Tuesday 28 May 2024

Ralph Beckett



Formerly assistant trainer to the late Peter Walwyn for three and a half years, Ralph Beckett took over the training licence at Windsor House Stables in Lambourn when Walwyn retired in 1999. In his first half a dozen full seasons, Beckett saddled just over a hundred winners, including his first Pattern race winner, Penkenna Princess, in the Group 3 Fred Darling Stakes at Newbury in April, 2005. A month later, he was narrowly denied his first Group 1 victory when the same horse was beaten a short-head by Saoire in the Irish 1,000 Guineas.


In 2006, Beckett succeeded David Elsworth at Whitsbury Manor Stables, near Fordingbridge, Hampshire. In the next five seasons, he saddled over 240 more winners, including his first British Classic winner, Look Here, in the Oaks in 2008. In 2010, Beckett purchased his currrent base, Kimpton Down Stables in nearby Andover, and completed his move in time for the start of the 2011 season. Since then, he has saddled two more British Classic winners, Talent in the Oaks in 2013 and Simple Verse in the St. Leger in 2015; the latter also won the British Champions Fillies & Mares Stakes at Ascot the following month to give Beckett the fourth Group 1 victory of his career.

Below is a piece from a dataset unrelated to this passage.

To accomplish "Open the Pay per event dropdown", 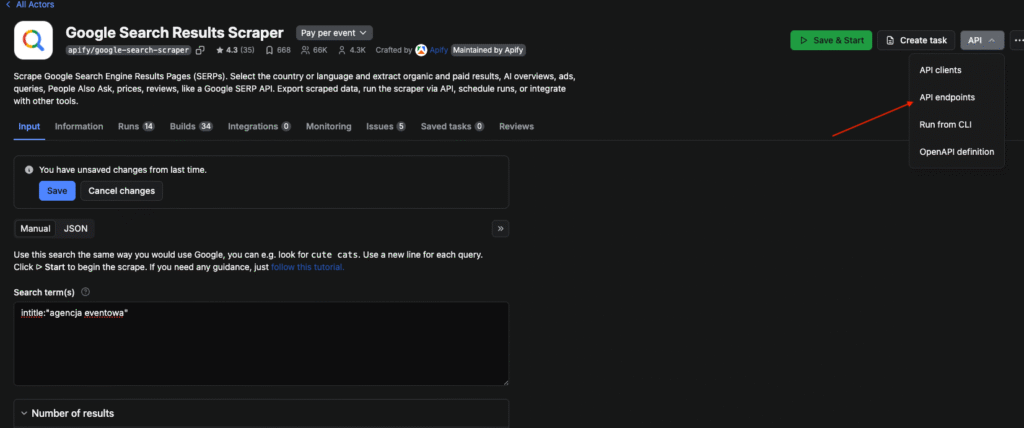I will (x=334, y=33).
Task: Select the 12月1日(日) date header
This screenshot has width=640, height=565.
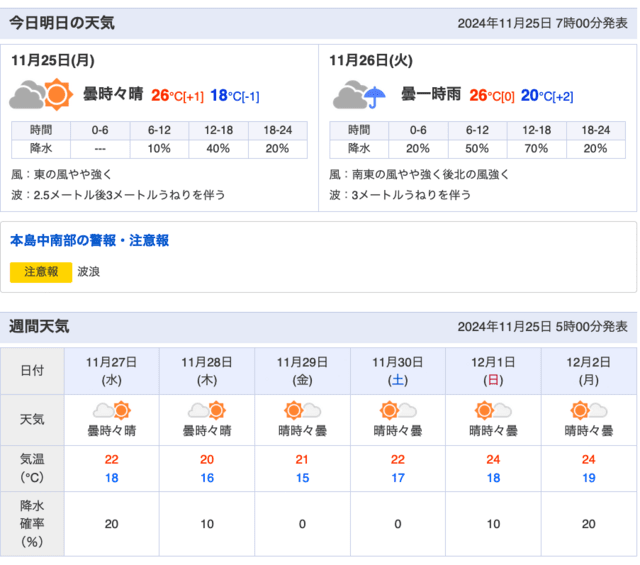Action: click(x=493, y=371)
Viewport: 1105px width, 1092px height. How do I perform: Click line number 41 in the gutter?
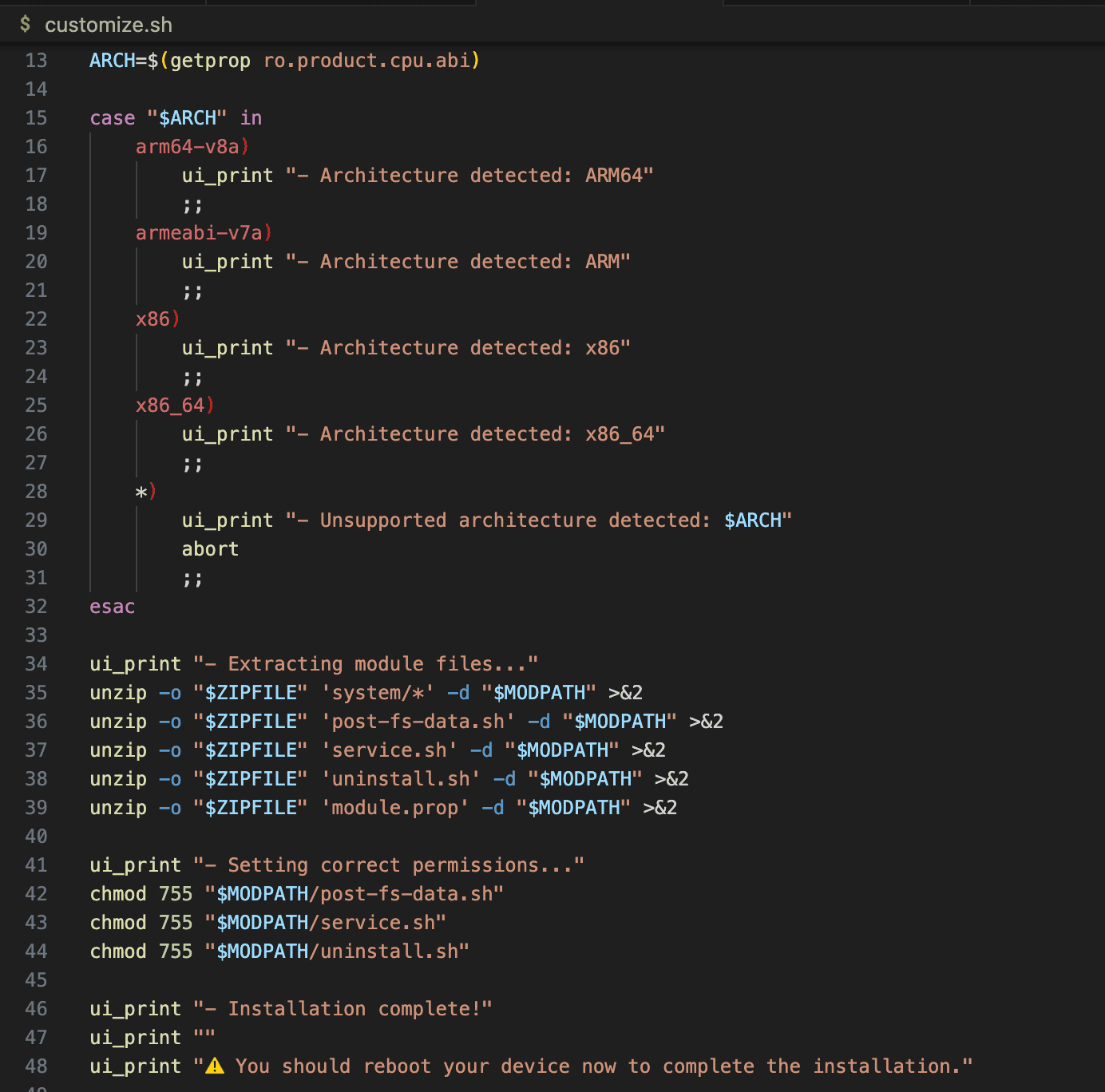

Beckett took his career tally to 1,000 winners when the 6-year-old Another Boy won an apprentice handicap at Salisbury in August, 2019. In 2020, he enjoyed his most successful season so far, numerically, passing the landmark of a hundred winners on British soil for just the second time.

Tuesday 14 May 2024

Maurice Barnes

Maurice Barnes, 70, found fame as a National Hunt jockey when winning the Grand National on Rubstic in 1979. At the end of his riding career, he took out a combined training licence at his original base in Little Salkeld, near Penrith, Cumbria in 1989, before moving to his current home, Tarnside Stables in Farlam, near Brampton, to the east of Carlisle in 2000.

Barnes did not saddle a winner for his first three seasons as a trainer and did not reach double figures until 1993/94. However, that season he saddled 19 winners, his highest seasonal total so far, at a strike rate of 20% and won over £61,000 in prize money. He has not matched that strike rate since, but did reach double figures again in 1994/95 and every season between 2010/11 and 2019/20. Financially, Barnes enjoyed his most successful season in 2018/19, when he saddled 13 winners, at a strike rate of just 6%, but nonetheless amassed over £152,000 in prize money.


Barnes still harbours ambitions to saddle a Listed or Graded winner, but so far has failed to do so. Nevertheless, he remains philosophical and, when interviewed in 2019, turned to the wisdom of the late Arthur Stephenson, a fellow Cumbrian trainer, insofar that 'little fish are sweet, so why bother about the big ones?' In October, 2020, Barnes and his wife, Anne, were forced to move into a touring caravan after a fire, caused by an electric fault, devastated their home.